Freezing temperatures are putting additional pressure on energy networks, grid operator Ukrenergo said.

“You always need to prepare for the worst. We understand that the enemy wants to destroy our power system in general, to cause long outages,” Ukrenergo’s chief executive Volodymyr Kudrytskyi told Ukrainian state television. “We need to prepare for possible long outages, but at the moment we are introducing schedules that are planned and will do everything to ensure that the outages are not very long.”

The capital of Kyiv is already facing a “huge deficit in electricity,” Mayor Vitali Klitschko told The Associated Press. Some 1.5 million to 2 million people — about half of the city’s population — are periodically plunged into darkness as authorities switch electricity from one district to another.
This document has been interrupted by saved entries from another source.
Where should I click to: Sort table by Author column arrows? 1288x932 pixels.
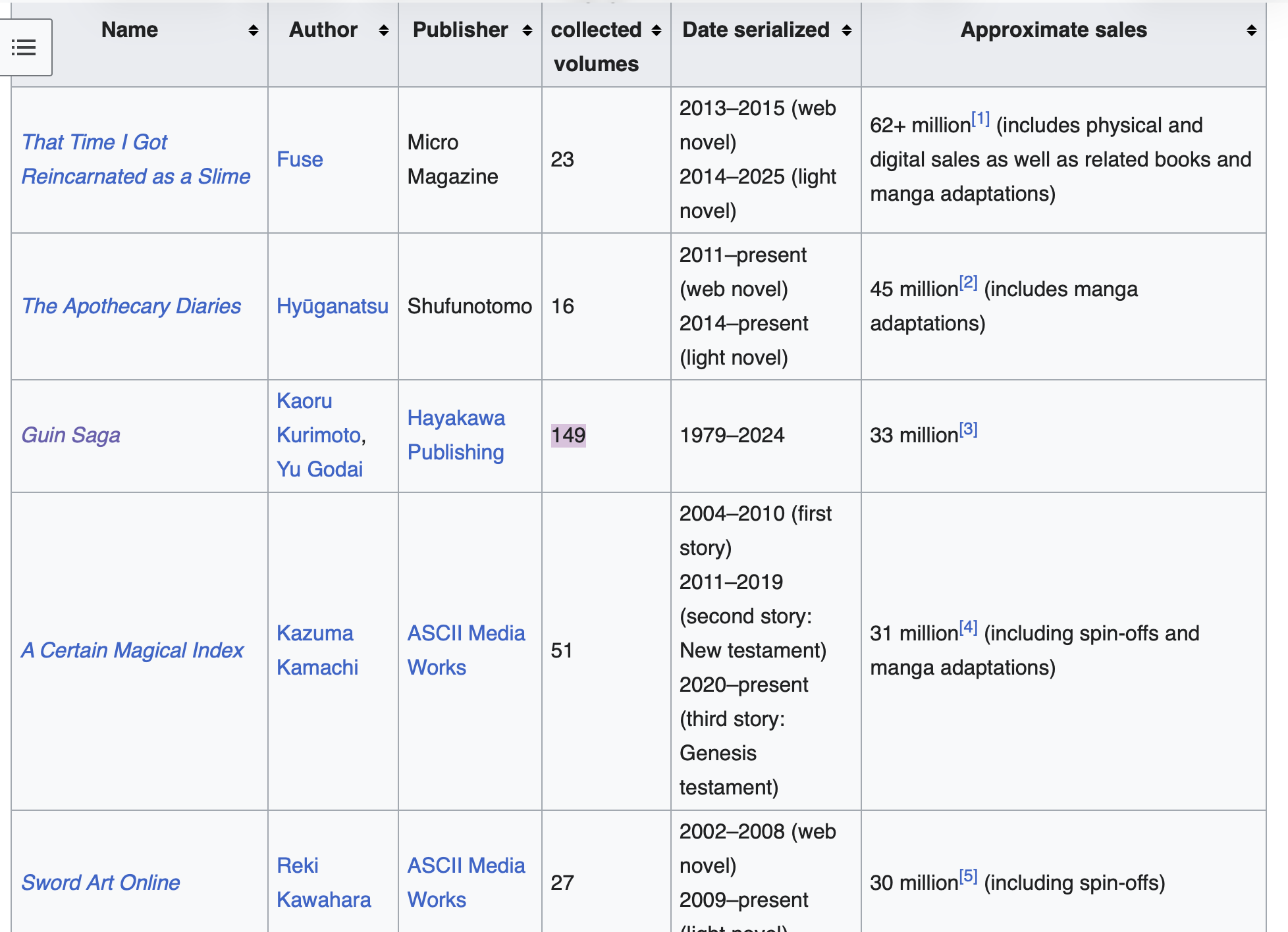(x=384, y=31)
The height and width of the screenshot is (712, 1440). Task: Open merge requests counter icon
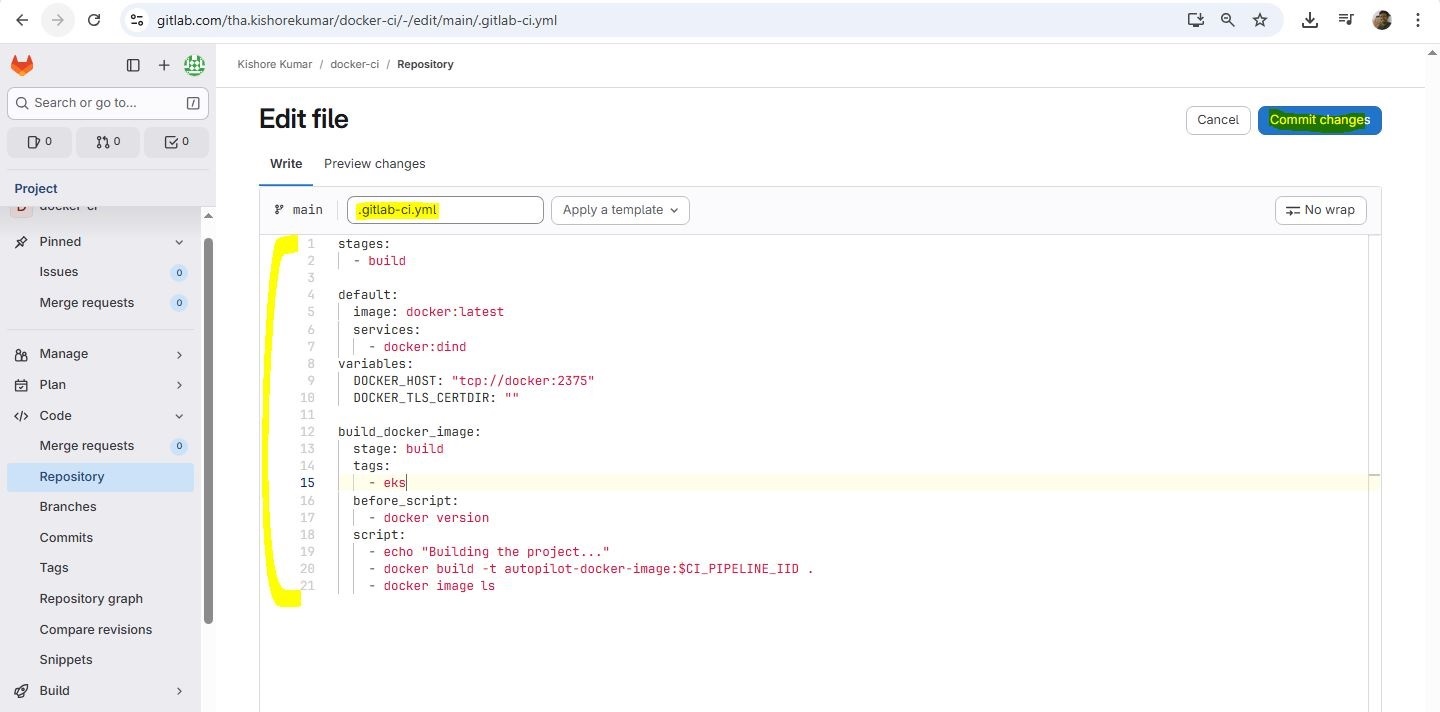[x=108, y=142]
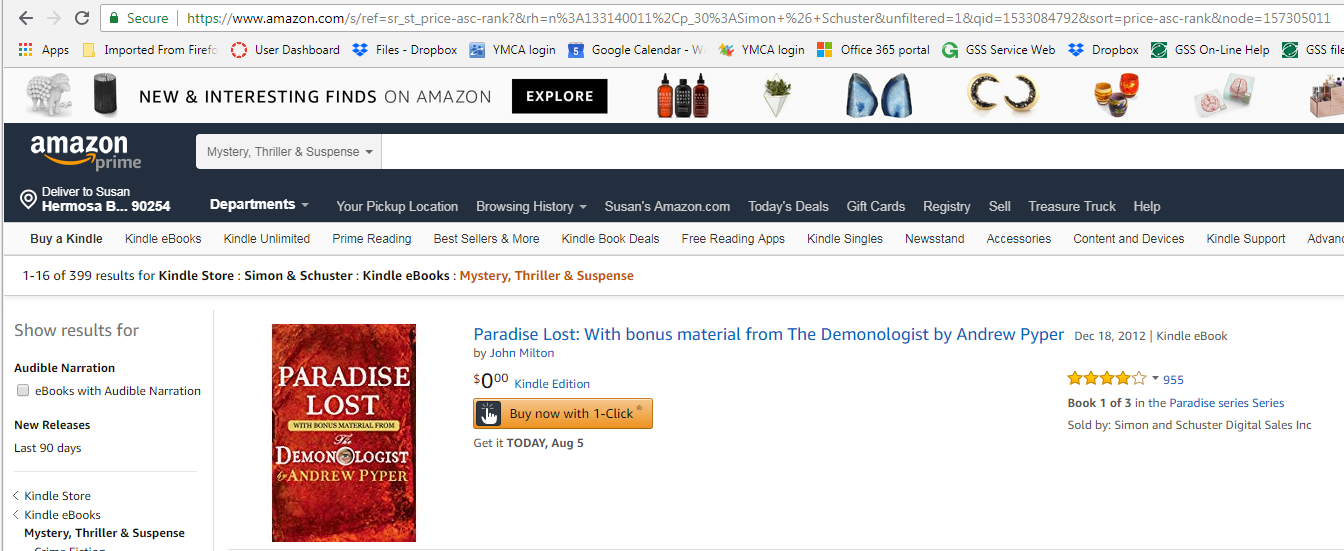Click the browser back arrow

point(26,18)
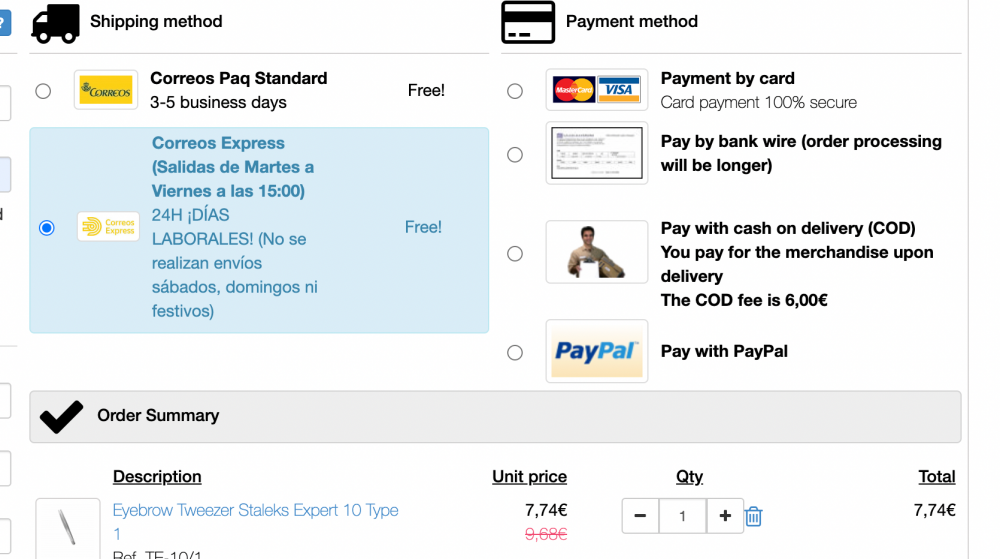Click the bank wire document image

click(x=596, y=153)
“It’s a critical situation,” he said.

Klitschko added that Russian President Vladimir Putin’s military planners apparently are hoping “to bring us, everyone, to depression,” to make people feel unsafe and “to think about, ‘Maybe we give up.’” But it won’t work, he said.

“It’s wrong, it’s (a) wrong vision of Putin,” he said. “After every rocket attack, I talk to the people, to simple civilians. They (are) not depressed. They were angry, angry and ready to stay and defend our houses, our families and our future.”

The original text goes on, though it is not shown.